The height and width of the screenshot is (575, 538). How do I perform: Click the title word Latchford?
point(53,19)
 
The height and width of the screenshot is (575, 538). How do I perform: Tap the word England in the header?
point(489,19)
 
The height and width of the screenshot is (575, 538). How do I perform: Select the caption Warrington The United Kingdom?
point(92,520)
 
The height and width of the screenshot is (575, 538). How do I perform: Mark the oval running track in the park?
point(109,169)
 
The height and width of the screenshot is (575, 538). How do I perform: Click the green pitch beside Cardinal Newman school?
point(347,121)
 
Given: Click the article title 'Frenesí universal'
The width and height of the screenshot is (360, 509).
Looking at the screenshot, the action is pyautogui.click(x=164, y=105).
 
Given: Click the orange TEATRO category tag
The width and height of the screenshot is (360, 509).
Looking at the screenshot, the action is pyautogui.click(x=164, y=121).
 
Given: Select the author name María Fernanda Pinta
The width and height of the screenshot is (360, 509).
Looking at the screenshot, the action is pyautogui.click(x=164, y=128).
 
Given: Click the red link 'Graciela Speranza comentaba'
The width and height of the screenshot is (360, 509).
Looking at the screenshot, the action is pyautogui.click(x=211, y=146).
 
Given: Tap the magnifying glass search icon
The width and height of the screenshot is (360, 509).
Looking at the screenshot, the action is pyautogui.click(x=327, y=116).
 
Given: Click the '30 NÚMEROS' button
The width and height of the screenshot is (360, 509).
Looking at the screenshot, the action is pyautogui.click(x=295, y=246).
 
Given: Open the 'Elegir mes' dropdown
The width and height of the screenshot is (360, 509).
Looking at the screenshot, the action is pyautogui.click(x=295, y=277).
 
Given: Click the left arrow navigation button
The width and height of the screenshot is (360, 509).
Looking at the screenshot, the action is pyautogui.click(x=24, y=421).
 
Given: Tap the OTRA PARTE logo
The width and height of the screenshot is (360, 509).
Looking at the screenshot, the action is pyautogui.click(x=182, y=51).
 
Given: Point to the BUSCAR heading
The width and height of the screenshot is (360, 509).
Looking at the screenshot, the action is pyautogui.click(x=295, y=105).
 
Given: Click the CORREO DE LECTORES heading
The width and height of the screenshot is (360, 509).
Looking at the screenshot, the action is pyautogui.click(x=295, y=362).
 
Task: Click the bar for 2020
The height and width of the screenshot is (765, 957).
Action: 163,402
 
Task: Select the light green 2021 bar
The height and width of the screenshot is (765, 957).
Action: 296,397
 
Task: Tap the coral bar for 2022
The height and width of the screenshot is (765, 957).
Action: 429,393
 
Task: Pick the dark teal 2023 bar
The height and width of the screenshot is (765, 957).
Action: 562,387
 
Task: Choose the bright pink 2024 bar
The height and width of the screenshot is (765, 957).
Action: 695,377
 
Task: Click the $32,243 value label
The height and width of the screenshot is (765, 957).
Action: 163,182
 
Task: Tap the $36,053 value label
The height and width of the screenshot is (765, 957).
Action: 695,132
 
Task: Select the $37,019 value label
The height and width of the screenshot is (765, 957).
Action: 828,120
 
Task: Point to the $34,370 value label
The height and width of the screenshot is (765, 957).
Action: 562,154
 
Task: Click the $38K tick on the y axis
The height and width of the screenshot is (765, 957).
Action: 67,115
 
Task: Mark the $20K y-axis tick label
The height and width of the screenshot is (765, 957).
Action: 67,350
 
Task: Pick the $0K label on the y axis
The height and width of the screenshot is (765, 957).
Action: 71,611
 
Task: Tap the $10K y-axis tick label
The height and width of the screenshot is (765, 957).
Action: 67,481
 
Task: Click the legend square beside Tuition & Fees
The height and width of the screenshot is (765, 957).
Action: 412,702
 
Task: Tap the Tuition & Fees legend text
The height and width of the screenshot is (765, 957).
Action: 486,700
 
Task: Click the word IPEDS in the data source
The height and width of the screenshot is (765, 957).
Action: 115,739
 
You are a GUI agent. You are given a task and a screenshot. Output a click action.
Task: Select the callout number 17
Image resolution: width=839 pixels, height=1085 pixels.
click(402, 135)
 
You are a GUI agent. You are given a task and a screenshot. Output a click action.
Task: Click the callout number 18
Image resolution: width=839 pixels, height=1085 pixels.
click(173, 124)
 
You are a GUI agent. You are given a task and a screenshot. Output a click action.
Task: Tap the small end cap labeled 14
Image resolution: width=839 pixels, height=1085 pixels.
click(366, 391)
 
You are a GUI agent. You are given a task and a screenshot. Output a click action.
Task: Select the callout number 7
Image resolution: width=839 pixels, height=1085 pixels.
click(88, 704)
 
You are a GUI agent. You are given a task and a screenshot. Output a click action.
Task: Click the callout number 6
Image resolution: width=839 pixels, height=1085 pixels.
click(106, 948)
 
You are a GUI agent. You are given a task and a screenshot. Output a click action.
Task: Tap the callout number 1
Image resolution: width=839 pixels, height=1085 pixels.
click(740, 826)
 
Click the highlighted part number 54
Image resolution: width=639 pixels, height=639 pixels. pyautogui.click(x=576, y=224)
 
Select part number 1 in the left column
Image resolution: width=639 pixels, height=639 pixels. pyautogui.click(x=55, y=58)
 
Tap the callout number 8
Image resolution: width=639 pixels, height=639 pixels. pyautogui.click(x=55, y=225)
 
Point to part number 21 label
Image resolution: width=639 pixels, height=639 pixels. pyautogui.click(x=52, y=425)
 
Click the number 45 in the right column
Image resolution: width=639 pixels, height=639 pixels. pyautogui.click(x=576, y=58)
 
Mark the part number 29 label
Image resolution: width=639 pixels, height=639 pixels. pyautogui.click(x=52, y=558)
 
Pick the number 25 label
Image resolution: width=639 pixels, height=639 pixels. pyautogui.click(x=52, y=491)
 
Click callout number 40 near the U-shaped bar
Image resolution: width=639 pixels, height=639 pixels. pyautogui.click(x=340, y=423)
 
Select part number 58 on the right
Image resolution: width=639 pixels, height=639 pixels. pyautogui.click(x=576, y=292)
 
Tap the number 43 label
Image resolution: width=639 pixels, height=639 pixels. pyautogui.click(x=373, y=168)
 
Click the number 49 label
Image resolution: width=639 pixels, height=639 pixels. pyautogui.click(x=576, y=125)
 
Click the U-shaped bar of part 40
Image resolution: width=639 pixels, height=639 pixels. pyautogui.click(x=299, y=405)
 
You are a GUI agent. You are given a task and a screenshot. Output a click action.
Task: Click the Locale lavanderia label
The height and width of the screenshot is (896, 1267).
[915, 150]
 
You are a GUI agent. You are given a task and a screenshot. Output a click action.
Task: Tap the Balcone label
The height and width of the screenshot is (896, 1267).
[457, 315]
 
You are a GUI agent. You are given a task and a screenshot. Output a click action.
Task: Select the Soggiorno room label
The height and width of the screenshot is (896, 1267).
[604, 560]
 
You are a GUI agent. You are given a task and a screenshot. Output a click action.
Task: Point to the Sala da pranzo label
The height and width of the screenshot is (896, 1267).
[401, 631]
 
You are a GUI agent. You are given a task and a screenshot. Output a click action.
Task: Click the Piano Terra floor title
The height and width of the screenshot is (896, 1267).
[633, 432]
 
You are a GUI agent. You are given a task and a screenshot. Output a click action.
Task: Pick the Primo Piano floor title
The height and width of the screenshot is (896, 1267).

*TO BE DONE*
Reproduce all of the rows above verbatim, changing nothing.

*SOLUTION FOR THIS EXERCISE*
The height and width of the screenshot is (575, 538). How do I perform: Click the title word Latchford?
point(53,19)
 
The height and width of the screenshot is (575, 538). How do I perform: Tap the word England in the header?
point(489,19)
 
The height and width of the screenshot is (575, 538). How do I perform: Select the caption Warrington The United Kingdom?
point(92,520)
 
The height and width of the screenshot is (575, 538). How do I perform: Mark the oval running track in the park?
point(109,169)
 
The height and width of the screenshot is (575, 538). How do I perform: Click the green pitch beside Cardinal Newman school?
point(347,121)
 
Given: Click the article title 'Frenesí universal'
The width and height of the screenshot is (360, 509).
Looking at the screenshot, the action is pyautogui.click(x=164, y=105).
 
Given: Click the orange TEATRO category tag
The width and height of the screenshot is (360, 509).
Looking at the screenshot, the action is pyautogui.click(x=164, y=121).
 
Given: Select the author name María Fernanda Pinta
The width and height of the screenshot is (360, 509).
Looking at the screenshot, the action is pyautogui.click(x=164, y=128).
 
Given: Click the red link 'Graciela Speranza comentaba'
The width and height of the screenshot is (360, 509).
Looking at the screenshot, the action is pyautogui.click(x=211, y=146).
 
Given: Tap the magnifying glass search icon
The width and height of the screenshot is (360, 509).
Looking at the screenshot, the action is pyautogui.click(x=327, y=116).
 
Given: Click the '30 NÚMEROS' button
The width and height of the screenshot is (360, 509).
Looking at the screenshot, the action is pyautogui.click(x=295, y=246).
 
Given: Open the 'Elegir mes' dropdown
The width and height of the screenshot is (360, 509).
Looking at the screenshot, the action is pyautogui.click(x=295, y=277).
 
Given: Click the left arrow navigation button
The width and height of the screenshot is (360, 509).
Looking at the screenshot, the action is pyautogui.click(x=24, y=421).
 
Given: Tap the OTRA PARTE logo
The width and height of the screenshot is (360, 509).
Looking at the screenshot, the action is pyautogui.click(x=182, y=51).
 
Given: Point to the BUSCAR heading
The width and height of the screenshot is (360, 509).
Looking at the screenshot, the action is pyautogui.click(x=295, y=105).
 
Given: Click the CORREO DE LECTORES heading
The width and height of the screenshot is (360, 509).
Looking at the screenshot, the action is pyautogui.click(x=295, y=362).
 
Task: Click the bar for 2020
The height and width of the screenshot is (765, 957).
Action: 163,402
 
Task: Select the light green 2021 bar
The height and width of the screenshot is (765, 957).
Action: 296,397
 
Task: Tap the coral bar for 2022
The height and width of the screenshot is (765, 957).
Action: 429,393
 
Task: Pick the dark teal 2023 bar
The height and width of the screenshot is (765, 957).
Action: 562,387
 
Task: Choose the bright pink 2024 bar
The height and width of the screenshot is (765, 957).
Action: 695,377
 
Task: Click the $32,243 value label
The height and width of the screenshot is (765, 957).
Action: 163,182
 
Task: Tap the $36,053 value label
The height and width of the screenshot is (765, 957).
Action: 695,132
 
Task: Select the $37,019 value label
The height and width of the screenshot is (765, 957).
Action: 828,120
 
Task: Point to the $34,370 value label
The height and width of the screenshot is (765, 957).
Action: 562,154
 
Task: Click the $38K tick on the y axis
The height and width of the screenshot is (765, 957).
Action: 67,115
 
Task: Mark the $20K y-axis tick label
The height and width of the screenshot is (765, 957).
Action: 67,350
 
Task: Pick the $0K label on the y axis
The height and width of the screenshot is (765, 957).
Action: 71,611
 
Task: Tap the $10K y-axis tick label
The height and width of the screenshot is (765, 957).
Action: 67,481
 
Task: Click the legend square beside Tuition & Fees
The height and width of the screenshot is (765, 957).
Action: 412,702
 
Task: Tap the Tuition & Fees legend text
The height and width of the screenshot is (765, 957).
Action: 486,700
 
Task: Click the word IPEDS in the data source
The height and width of the screenshot is (765, 957).
Action: 115,739
 
You are a GUI agent. You are given a task and a screenshot. Output a click action.
Task: Select the callout number 17
Image resolution: width=839 pixels, height=1085 pixels.
click(402, 135)
 
You are a GUI agent. You are given a task and a screenshot. Output a click action.
Task: Click the callout number 18
Image resolution: width=839 pixels, height=1085 pixels.
click(173, 124)
 
You are a GUI agent. You are given a task and a screenshot. Output a click action.
Task: Tap the small end cap labeled 14
Image resolution: width=839 pixels, height=1085 pixels.
click(366, 391)
 
You are a GUI agent. You are given a task and a screenshot. Output a click action.
Task: Select the callout number 7
Image resolution: width=839 pixels, height=1085 pixels.
click(88, 704)
 
You are a GUI agent. You are given a task and a screenshot. Output a click action.
Task: Click the callout number 6
Image resolution: width=839 pixels, height=1085 pixels.
click(106, 948)
 
You are a GUI agent. You are given a task and a screenshot. Output a click action.
Task: Tap the callout number 1
Image resolution: width=839 pixels, height=1085 pixels.
click(740, 826)
 
Click the highlighted part number 54
Image resolution: width=639 pixels, height=639 pixels. pyautogui.click(x=576, y=224)
 
Select part number 1 in the left column
Image resolution: width=639 pixels, height=639 pixels. pyautogui.click(x=55, y=58)
 
Tap the callout number 8
Image resolution: width=639 pixels, height=639 pixels. pyautogui.click(x=55, y=225)
 
Point to part number 21 label
Image resolution: width=639 pixels, height=639 pixels. pyautogui.click(x=52, y=425)
 
Click the number 45 in the right column
Image resolution: width=639 pixels, height=639 pixels. pyautogui.click(x=576, y=58)
 
Mark the part number 29 label
Image resolution: width=639 pixels, height=639 pixels. pyautogui.click(x=52, y=558)
 
Pick the number 25 label
Image resolution: width=639 pixels, height=639 pixels. pyautogui.click(x=52, y=491)
 
Click callout number 40 near the U-shaped bar
Image resolution: width=639 pixels, height=639 pixels. pyautogui.click(x=340, y=423)
 
Select part number 58 on the right
Image resolution: width=639 pixels, height=639 pixels. pyautogui.click(x=576, y=292)
 
Tap the number 43 label
Image resolution: width=639 pixels, height=639 pixels. pyautogui.click(x=373, y=168)
 
Click the number 49 label
Image resolution: width=639 pixels, height=639 pixels. pyautogui.click(x=576, y=125)
 
Click the U-shaped bar of part 40
Image resolution: width=639 pixels, height=639 pixels. pyautogui.click(x=299, y=405)
 
You are a GUI agent. You are given a task and a screenshot. Output a click action.
Task: Click the Locale lavanderia label
The height and width of the screenshot is (896, 1267).
[915, 150]
 
You are a GUI agent. You are given a task and a screenshot. Output a click action.
Task: Tap the Balcone label
The height and width of the screenshot is (896, 1267).
[457, 315]
 
You are a GUI agent. You are given a task and a screenshot. Output a click action.
Task: Select the Soggiorno room label
The height and width of the screenshot is (896, 1267).
[604, 560]
 
You are a GUI agent. You are given a task and a screenshot. Output a click action.
Task: Point to the Sala da pranzo label
The height and width of the screenshot is (896, 1267).
[401, 631]
 
You are a GUI agent. You are given a task and a screenshot. Output a click action.
Task: Click the Piano Terra floor title
The height and width of the screenshot is (896, 1267).
[633, 432]
 
You are a GUI agent. You are given a task and a screenshot. Output a click action.
Task: Pick the Primo Piano floor title
The height and width of the screenshot is (896, 1267).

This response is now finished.